The library
is a red brick tower
15 stories
tall.
The open
green spaces
Are dotted
with students sunbathing,
Launching
frisbees over heads
Of pink and
blue and orange hair.
Professors
from other eras
Pass to and
fro
Dragging
long purple shadows.
The sun is setting.
The same sun is rising.
Ten years pass.
A young
Chinese man in his pajamas
Charges down
from his dorm
Right into a
huge flock of geese by the pond
Who honk and
flap and flee every which-way
But
eventually they gather in the middle of the pond
Where they
consider their options and fix their feathers.
The young
man laughs and laughs
Resoundingly.
His name is
Tin Sen.
He will
change the world.
""""""""""
Reflection: This happened about 20 years ago.

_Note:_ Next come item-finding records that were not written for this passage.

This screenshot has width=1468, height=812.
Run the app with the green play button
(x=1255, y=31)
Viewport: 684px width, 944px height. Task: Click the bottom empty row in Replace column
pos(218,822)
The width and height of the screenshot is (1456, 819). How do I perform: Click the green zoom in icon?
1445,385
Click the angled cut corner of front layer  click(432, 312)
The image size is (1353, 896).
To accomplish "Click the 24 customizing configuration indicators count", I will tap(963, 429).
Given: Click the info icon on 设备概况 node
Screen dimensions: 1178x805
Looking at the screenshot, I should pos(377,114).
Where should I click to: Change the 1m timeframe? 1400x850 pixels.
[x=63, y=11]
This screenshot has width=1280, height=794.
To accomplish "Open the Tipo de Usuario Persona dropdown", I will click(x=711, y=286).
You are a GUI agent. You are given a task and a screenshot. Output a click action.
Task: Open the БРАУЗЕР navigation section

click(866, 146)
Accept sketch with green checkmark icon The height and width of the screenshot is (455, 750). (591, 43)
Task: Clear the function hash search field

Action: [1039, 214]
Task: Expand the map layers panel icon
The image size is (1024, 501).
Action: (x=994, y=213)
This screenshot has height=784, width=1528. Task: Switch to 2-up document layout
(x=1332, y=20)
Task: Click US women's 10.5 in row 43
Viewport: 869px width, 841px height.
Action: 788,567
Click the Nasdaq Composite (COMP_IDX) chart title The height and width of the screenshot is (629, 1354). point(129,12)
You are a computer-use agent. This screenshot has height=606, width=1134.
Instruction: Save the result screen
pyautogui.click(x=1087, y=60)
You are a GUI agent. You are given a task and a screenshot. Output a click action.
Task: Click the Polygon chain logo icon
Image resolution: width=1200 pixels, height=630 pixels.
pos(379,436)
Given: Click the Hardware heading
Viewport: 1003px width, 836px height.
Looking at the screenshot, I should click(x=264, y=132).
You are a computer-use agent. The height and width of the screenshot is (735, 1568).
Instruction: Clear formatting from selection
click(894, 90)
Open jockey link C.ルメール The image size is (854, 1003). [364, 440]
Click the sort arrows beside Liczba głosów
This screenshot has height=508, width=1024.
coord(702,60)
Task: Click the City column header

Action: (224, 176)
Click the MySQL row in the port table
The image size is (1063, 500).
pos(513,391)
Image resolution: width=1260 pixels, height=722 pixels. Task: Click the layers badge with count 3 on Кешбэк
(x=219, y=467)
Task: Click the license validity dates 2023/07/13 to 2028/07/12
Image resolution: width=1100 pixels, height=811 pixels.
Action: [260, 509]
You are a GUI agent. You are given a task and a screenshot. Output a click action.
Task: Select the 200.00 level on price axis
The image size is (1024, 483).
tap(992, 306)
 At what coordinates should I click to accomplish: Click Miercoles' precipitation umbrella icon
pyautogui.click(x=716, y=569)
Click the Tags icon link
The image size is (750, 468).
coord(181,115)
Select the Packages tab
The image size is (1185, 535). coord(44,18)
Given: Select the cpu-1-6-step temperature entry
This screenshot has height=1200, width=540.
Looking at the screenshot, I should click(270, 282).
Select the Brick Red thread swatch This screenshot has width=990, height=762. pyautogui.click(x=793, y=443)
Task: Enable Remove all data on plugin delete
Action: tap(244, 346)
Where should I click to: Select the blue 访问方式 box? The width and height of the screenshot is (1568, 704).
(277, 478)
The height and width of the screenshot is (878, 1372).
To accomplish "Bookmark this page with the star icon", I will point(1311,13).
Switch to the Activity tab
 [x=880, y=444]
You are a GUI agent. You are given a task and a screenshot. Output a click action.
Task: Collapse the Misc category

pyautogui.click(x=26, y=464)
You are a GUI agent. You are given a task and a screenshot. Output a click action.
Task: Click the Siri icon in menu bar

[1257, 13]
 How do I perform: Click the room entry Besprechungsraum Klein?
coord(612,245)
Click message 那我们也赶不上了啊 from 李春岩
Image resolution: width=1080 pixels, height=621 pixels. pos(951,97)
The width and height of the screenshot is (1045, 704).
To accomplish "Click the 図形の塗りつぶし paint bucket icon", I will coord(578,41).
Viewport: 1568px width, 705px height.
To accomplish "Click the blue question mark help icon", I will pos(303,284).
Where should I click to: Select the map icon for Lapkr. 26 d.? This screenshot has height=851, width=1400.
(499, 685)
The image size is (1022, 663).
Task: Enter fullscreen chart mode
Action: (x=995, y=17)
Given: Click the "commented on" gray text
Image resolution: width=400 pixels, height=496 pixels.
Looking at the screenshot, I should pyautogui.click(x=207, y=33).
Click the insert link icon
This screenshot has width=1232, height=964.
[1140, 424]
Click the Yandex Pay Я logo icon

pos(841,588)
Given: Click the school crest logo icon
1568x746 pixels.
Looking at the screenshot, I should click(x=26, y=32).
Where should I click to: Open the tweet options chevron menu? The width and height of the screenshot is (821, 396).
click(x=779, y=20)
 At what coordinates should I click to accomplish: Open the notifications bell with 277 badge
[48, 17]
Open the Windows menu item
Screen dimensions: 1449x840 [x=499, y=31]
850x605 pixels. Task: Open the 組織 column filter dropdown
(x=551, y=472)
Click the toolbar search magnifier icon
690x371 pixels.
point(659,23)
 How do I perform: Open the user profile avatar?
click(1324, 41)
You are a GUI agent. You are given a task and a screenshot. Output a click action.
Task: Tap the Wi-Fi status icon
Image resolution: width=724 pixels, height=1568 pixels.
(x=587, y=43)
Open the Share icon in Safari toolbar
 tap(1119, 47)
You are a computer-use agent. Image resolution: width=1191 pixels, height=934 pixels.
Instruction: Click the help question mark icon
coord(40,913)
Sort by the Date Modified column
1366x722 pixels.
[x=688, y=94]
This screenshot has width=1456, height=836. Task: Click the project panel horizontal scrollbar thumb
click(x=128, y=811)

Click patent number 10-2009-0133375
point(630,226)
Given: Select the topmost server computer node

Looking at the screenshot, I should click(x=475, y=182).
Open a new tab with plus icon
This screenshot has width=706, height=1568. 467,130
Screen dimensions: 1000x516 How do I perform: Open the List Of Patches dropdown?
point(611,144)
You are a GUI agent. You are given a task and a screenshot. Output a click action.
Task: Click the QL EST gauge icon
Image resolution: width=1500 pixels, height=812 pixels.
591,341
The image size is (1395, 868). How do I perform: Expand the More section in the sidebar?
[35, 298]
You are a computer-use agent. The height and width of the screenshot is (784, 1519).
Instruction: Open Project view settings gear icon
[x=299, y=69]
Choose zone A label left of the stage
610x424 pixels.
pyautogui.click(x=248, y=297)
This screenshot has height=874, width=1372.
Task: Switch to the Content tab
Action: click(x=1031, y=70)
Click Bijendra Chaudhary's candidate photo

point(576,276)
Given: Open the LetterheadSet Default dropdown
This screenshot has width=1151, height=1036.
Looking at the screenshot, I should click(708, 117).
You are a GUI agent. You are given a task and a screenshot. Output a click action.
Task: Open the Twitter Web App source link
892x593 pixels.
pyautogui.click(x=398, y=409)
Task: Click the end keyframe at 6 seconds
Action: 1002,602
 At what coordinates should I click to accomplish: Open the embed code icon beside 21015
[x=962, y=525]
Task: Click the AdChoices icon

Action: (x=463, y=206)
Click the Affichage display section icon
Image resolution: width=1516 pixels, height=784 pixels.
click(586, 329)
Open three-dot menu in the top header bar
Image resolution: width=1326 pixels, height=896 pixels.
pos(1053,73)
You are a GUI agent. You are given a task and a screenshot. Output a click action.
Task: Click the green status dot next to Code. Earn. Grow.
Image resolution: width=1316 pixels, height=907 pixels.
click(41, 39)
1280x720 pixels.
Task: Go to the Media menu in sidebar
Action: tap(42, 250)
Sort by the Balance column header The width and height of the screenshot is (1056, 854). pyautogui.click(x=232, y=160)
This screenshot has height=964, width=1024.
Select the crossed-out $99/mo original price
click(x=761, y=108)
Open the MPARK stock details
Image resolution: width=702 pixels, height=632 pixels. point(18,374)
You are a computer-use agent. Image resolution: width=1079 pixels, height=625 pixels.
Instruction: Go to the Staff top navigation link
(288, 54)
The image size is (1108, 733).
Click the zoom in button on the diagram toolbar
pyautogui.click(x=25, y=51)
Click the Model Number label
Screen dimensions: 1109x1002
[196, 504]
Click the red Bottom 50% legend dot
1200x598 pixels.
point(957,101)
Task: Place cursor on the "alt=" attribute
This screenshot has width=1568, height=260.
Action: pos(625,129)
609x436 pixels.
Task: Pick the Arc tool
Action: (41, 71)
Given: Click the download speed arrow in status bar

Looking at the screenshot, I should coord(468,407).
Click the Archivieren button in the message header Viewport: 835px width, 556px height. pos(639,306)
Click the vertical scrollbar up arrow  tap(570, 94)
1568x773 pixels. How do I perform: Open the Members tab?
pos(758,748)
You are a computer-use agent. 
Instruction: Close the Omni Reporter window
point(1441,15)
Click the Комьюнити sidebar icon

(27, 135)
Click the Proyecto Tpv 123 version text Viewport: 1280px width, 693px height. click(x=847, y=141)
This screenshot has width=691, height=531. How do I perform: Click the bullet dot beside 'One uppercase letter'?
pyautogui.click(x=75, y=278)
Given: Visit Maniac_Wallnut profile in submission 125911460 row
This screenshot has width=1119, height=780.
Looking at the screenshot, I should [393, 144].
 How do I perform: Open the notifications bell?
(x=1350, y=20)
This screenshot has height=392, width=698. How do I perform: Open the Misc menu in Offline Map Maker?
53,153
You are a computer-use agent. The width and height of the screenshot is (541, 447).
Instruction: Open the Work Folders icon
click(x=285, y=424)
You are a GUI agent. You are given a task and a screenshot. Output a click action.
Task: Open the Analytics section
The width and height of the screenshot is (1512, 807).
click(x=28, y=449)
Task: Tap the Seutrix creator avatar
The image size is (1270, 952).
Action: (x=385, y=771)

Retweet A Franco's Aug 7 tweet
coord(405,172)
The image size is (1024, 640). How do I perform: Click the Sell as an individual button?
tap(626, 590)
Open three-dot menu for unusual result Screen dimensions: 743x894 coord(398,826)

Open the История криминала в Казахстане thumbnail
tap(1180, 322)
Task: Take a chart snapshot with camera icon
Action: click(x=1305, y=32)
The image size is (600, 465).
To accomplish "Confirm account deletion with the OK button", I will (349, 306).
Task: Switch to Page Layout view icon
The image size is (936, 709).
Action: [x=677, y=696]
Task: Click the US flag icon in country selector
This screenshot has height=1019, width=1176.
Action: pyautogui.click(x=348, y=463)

My son and I
were checking out New England colleges. We were at UMass in Amherst. It was
early, about 9. We were walking around a pond on campus, below the library, and
what happened was exactly how I described it. I liked everything about this young
man: how he burst from his dorm in his pajamas, created chaos with the geese
and exploded with laughter. I felt like he was showing me a better way to live.
Now, so many years later, he returns in this poem to help renew the planet. And
his world is not a recycled planet or a wounded, over-crowded, war-ravaged,
struggling planet. His is a world inhabited by people like him who wake up just
in time to make change. Nothing can stop him because he has the will to stir
things up and he knows how to give himself over to joy.